To users, a universal binary looks no different than a binary built for a single architecture. When you build a universal binary, Xcode compiles your source files twice—once for each architecture. After linking the binaries for each architecture, Xcode then merges the architecture-specific binaries into a single executable file using the lipo tool. If you build the source files yourself, you must call lipo as part of your build scripts to merge your architecture-specific binaries into a single universal binary.

To see the architectures present in a built executable file, run the lipo or file command-line tools. When running either tool, specify the path to the actual executable file, not to any intermediate directories such as the app bundle. For example, the executable file of a macOS app is in the Contents/MacOS/ directory of its bundle. When running the lipo tool, include the -archs parameter to see the architectures. The following example shows how to use lipo to view the list of architectures for the Mail app in macOS, and the results when Mail is a universal binary.
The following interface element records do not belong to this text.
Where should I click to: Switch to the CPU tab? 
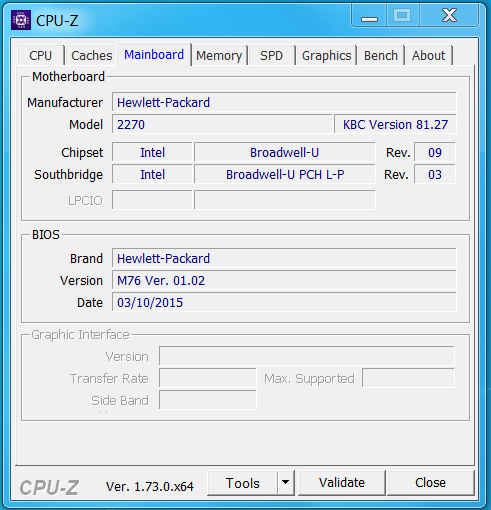[41, 55]

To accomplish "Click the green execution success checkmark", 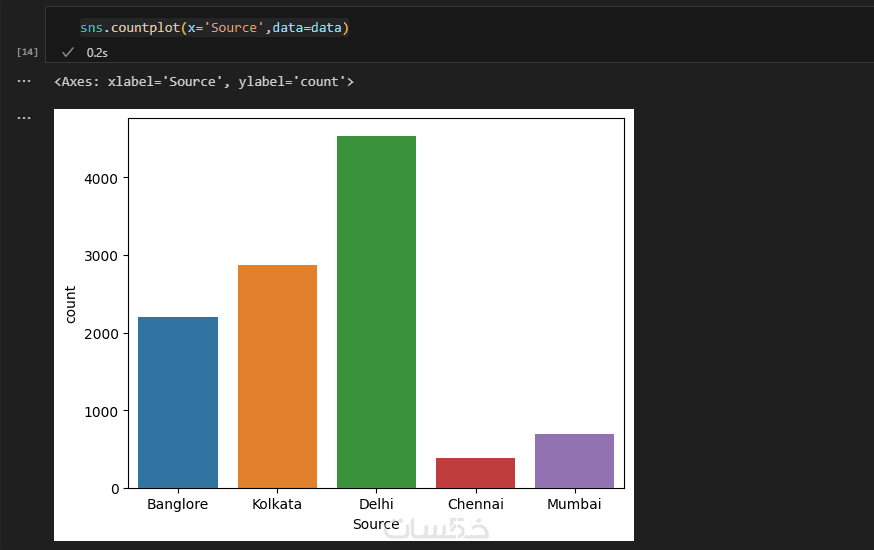I will [x=68, y=52].
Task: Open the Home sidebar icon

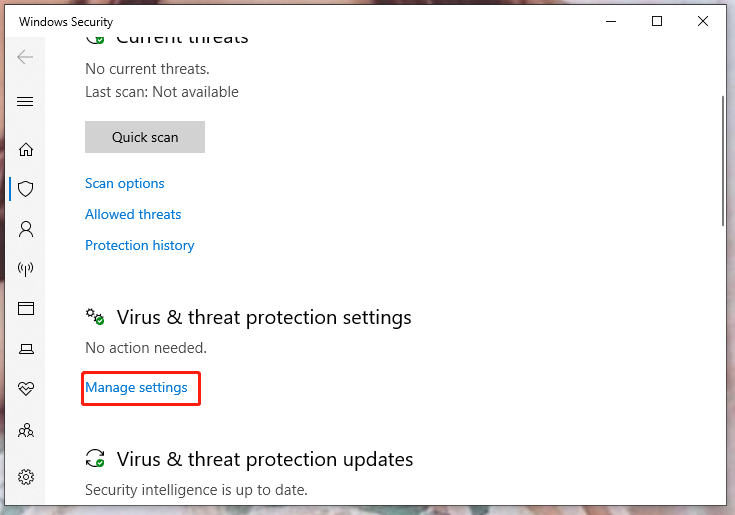Action: [26, 150]
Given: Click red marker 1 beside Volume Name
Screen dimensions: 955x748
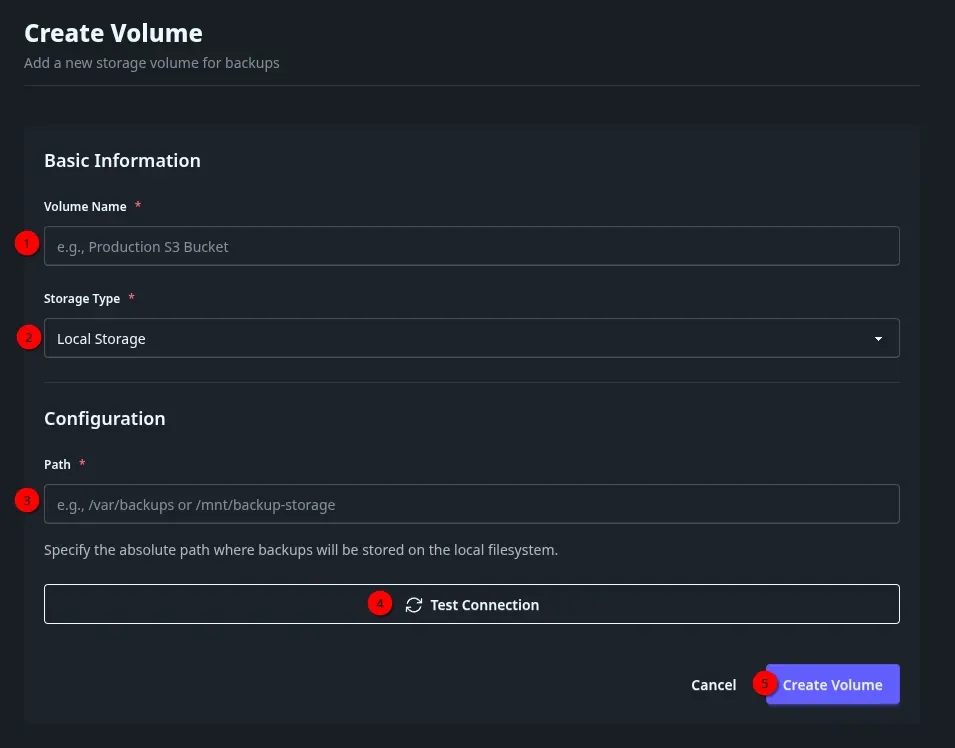Looking at the screenshot, I should (27, 243).
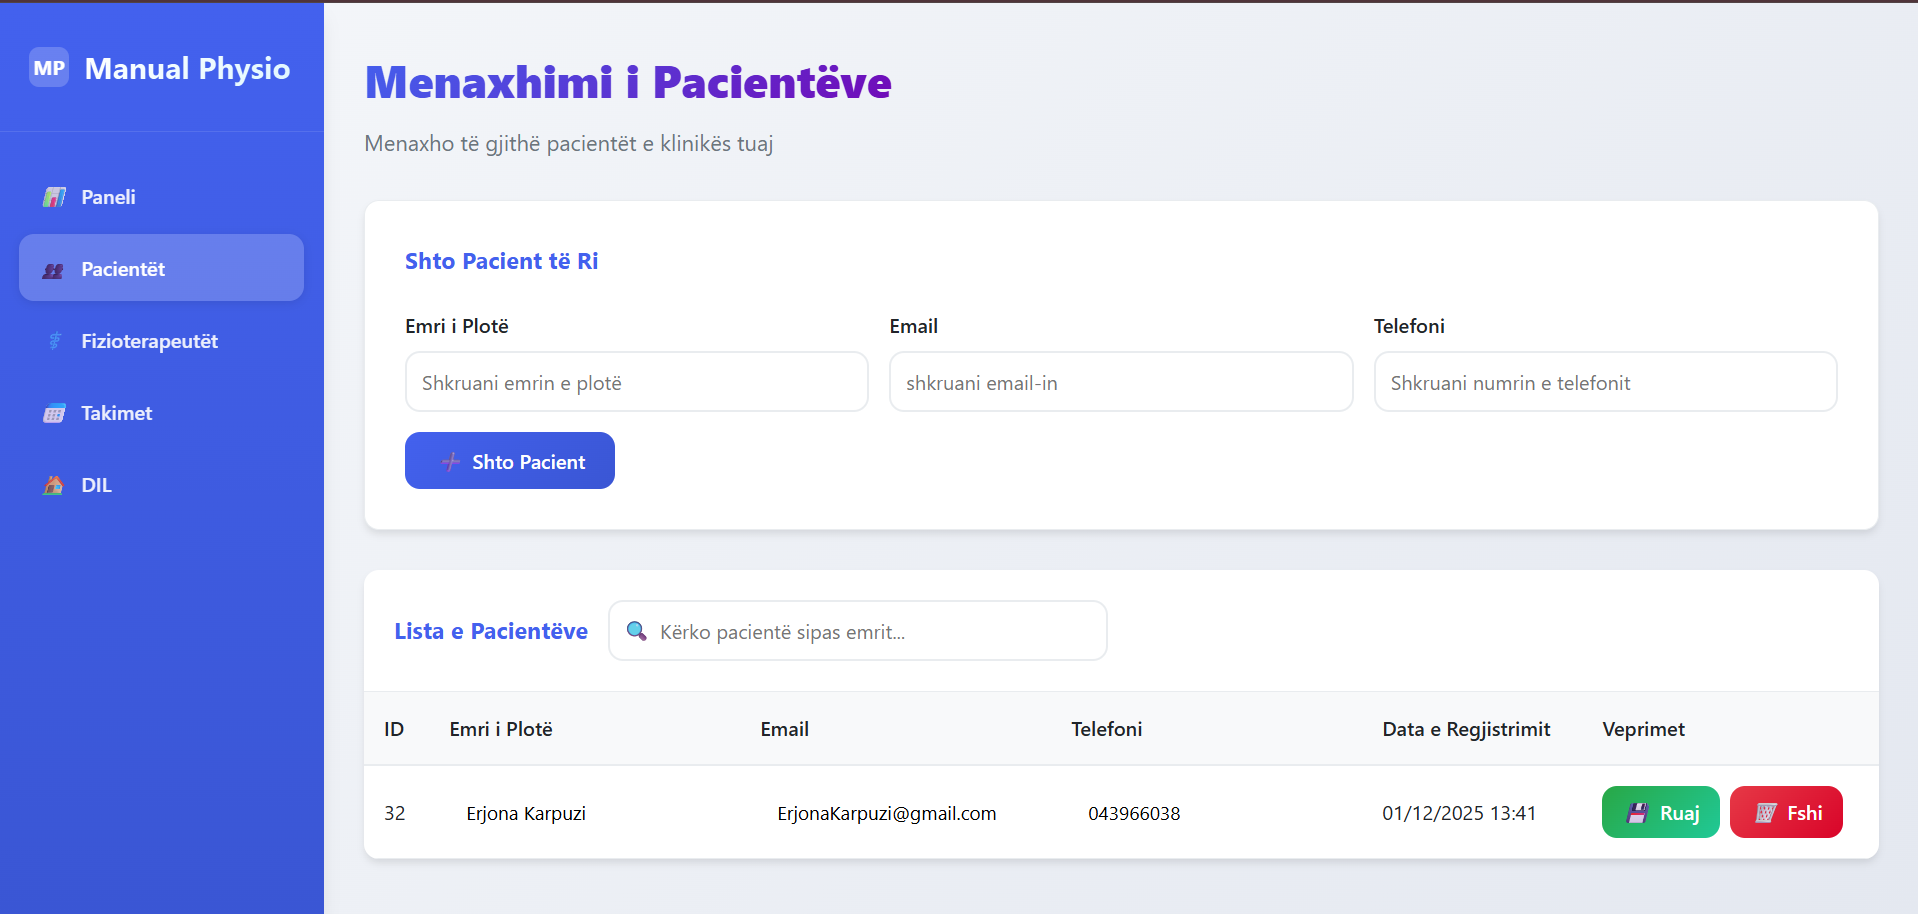Click the DIL house icon
The width and height of the screenshot is (1918, 914).
[54, 485]
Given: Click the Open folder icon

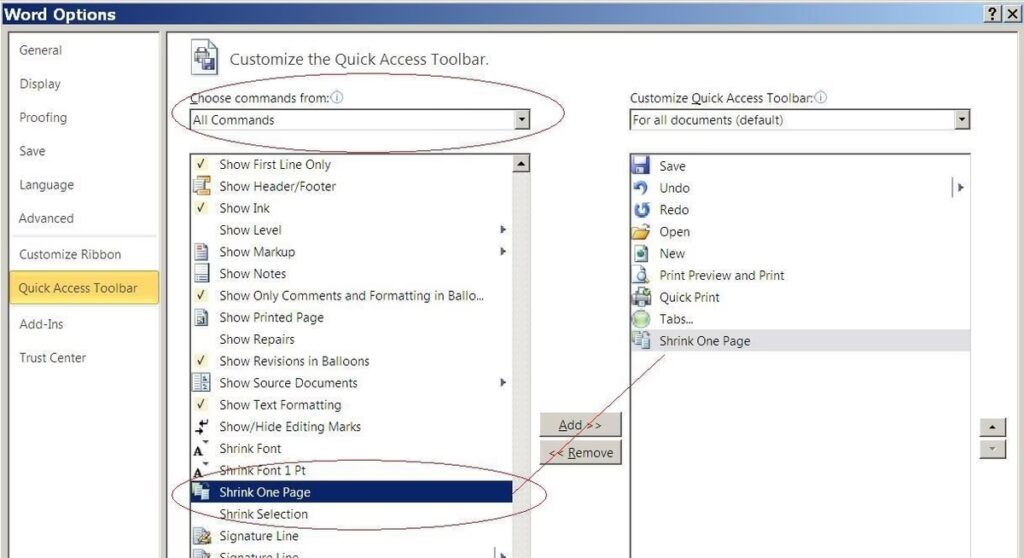Looking at the screenshot, I should [x=642, y=232].
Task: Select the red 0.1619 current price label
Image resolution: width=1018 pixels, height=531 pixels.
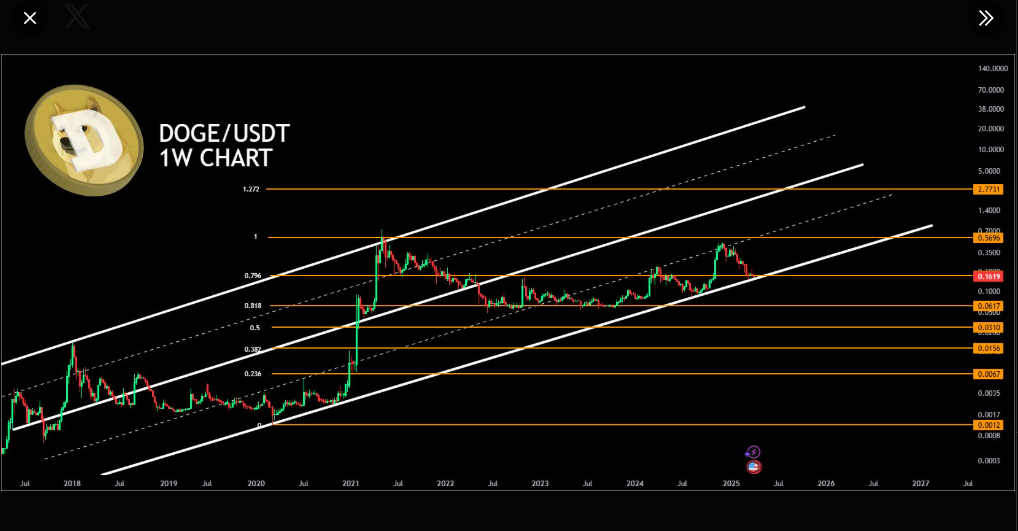Action: point(987,274)
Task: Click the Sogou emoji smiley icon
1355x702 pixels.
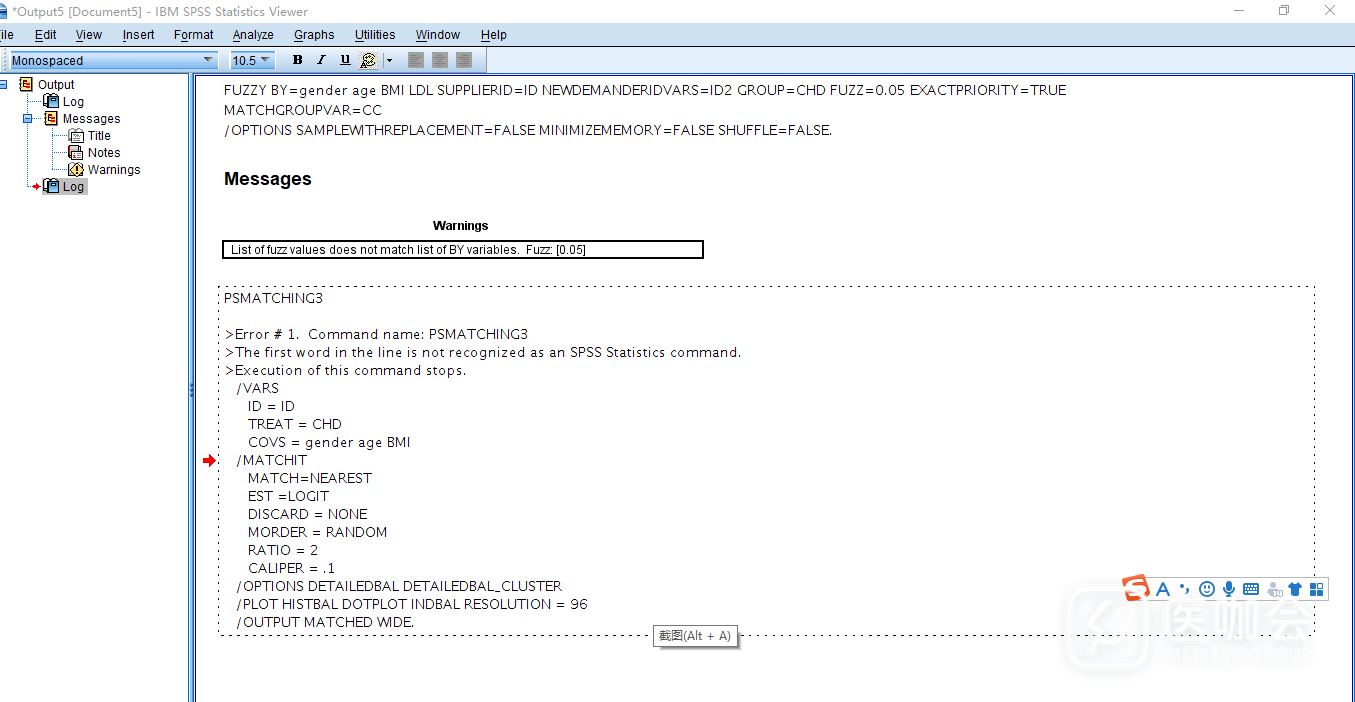Action: (x=1207, y=589)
% lipo -archs /System/Applications/Mail.app/Contents/MacOS/Mail
x86_64 arm64

To obtain more information about each architecture, pass the -detailed_info argument to lipo.

For information about how to determine whether your app is running as a translated binary, see Determine Whether Your App Is Running as a Translated Binary.

Specify the Launch Behavior of Your App

For universal binaries, the system prefers to execute the slice that is native to the current platform. On an Intel-based Mac computer, the system always executes the x86_64 slice of the binary. On Apple silicon, the system prefers to execute the arm64 slice when one is present. Users can force the system to run the app under Rosetta translation by enabling the appropriate option from the app’s Get Info window in the Finder.

If you never want users to run your app under Rosetta translation, add the LSRequiresNativeExecution key to your app’s Info.plist file. When that key is present and set to YES, the system prevents your app from running under translation. In addition, the system removes the Rosetta translation option from your app’s Get Info window. Don’t include this key until you verify that your app runs correctly on both Apple silicon and Intel-based Mac computers.

If you want to prioritize one architecture, without preventing users from running your app under translation, add the LSArchitecturePriority key to your app’s Info.plist file. The value of this key is an ordered array of strings, which define the priority order for selecting an architecture.